Though the practices and workshops, pragmatic and practical guides, and in-depth learning content originated from agile software development consulting projects, most are relevant for almost any team.

Who Owns This?

Anyone and everyone.

The original site code and editorial content, including this distribution of it, are open source and distributed under the Apache License Version 2.0.

How to Contribute

Formal options include:

Informally: if you’re using this site you likely know me or know someone who does. Get ahold of me.

History

Once upon a time there was a software consulting company named Pivotal Labs.

The Pivotal Heritage

Over the decades many amazing people worked at Pivotal Labs, legal variations of that company, and the companies that acquired and employed a “Labs” consulting and the Cloud R&D division that emerged, including VMware Tanzu Labs and Broadcom.

These incredible software developers, product managers, UX designers, and managers developed many effective practices, workshops, and processes to help software projects be successful. These were documented almost exclusively in internal company sites and documents. Thus, while effective, their impact was limited to proprietary R&D and client consulting projects.

++++++++++

■ What is needed:
Reproduce the passage from the site description above, from "Who Owns This?" up to and including "ahold of me.".

■ Given information:
++++++++++

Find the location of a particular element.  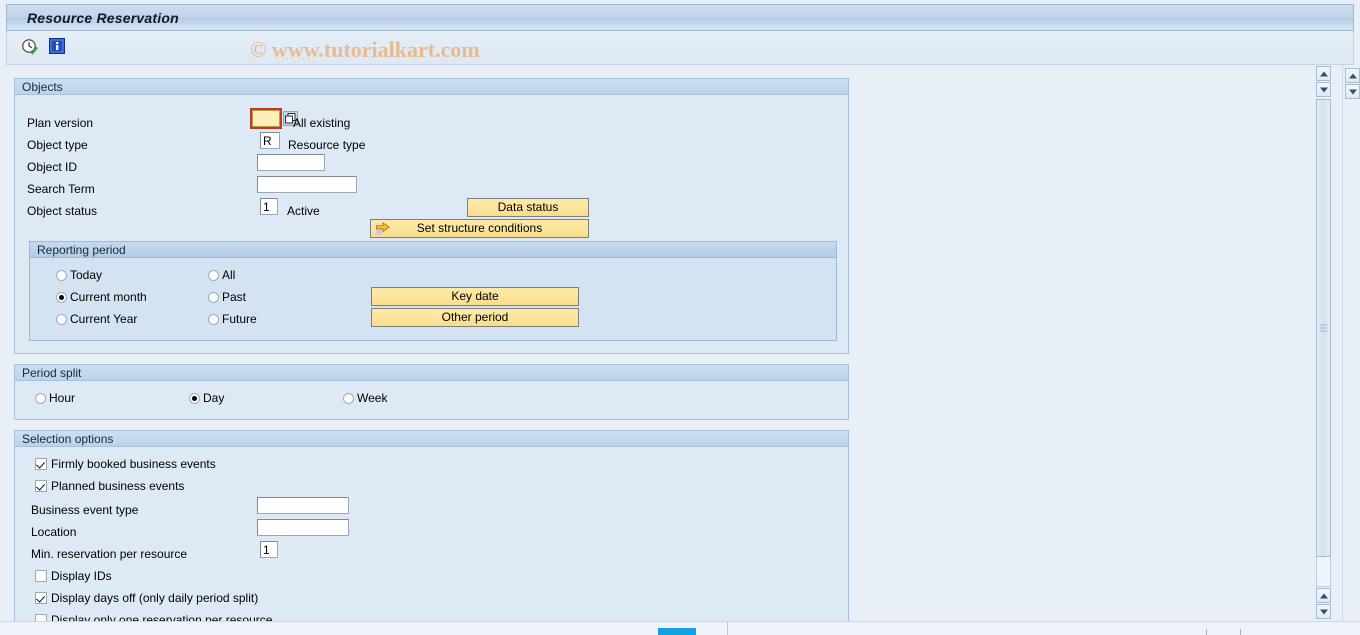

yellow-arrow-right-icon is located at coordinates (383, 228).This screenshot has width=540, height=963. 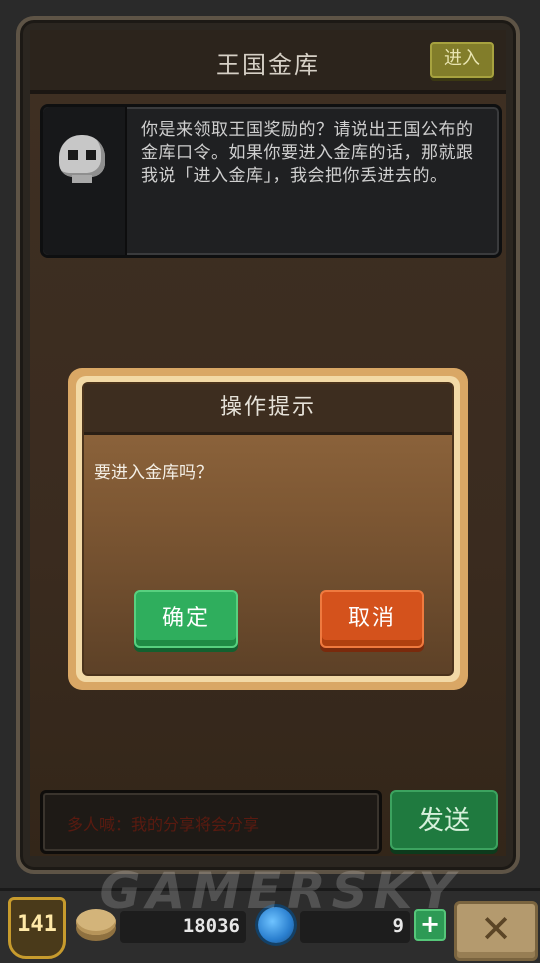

++++++++++

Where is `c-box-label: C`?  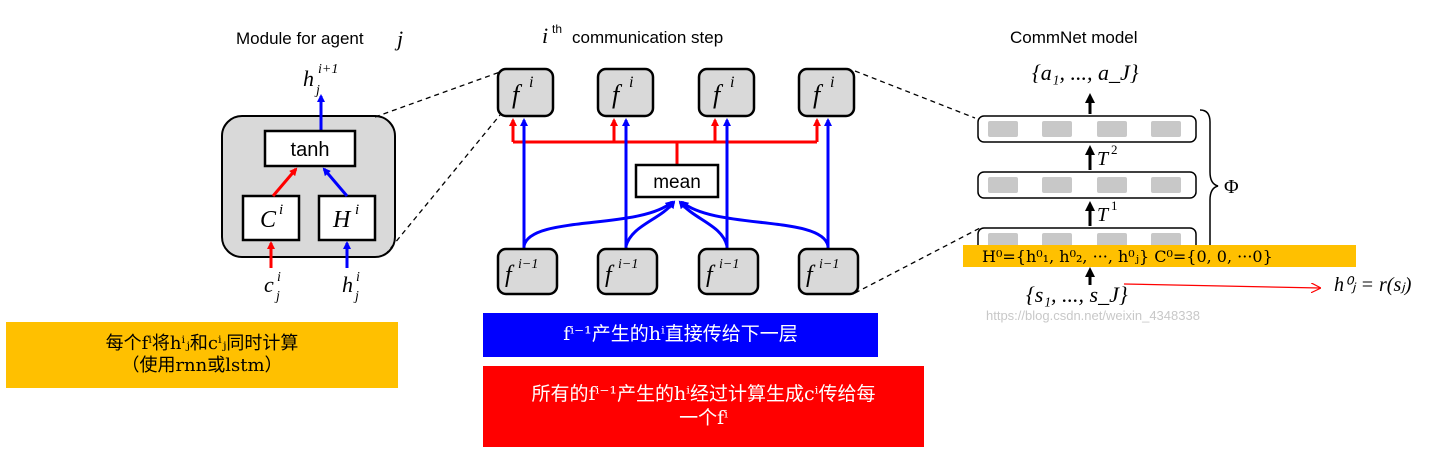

++++++++++

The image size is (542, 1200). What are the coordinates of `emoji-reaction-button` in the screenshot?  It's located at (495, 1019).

++++++++++

■ Exercise solution:
Who Owns This?

Anyone and everyone.

The original site code and editorial content, including this distribution of it, are open source and distributed under the Apache License Version 2.0.

How to Contribute

Formal options include:

Informally: if you’re using this site you likely know me or know someone who does. Get ahold of me.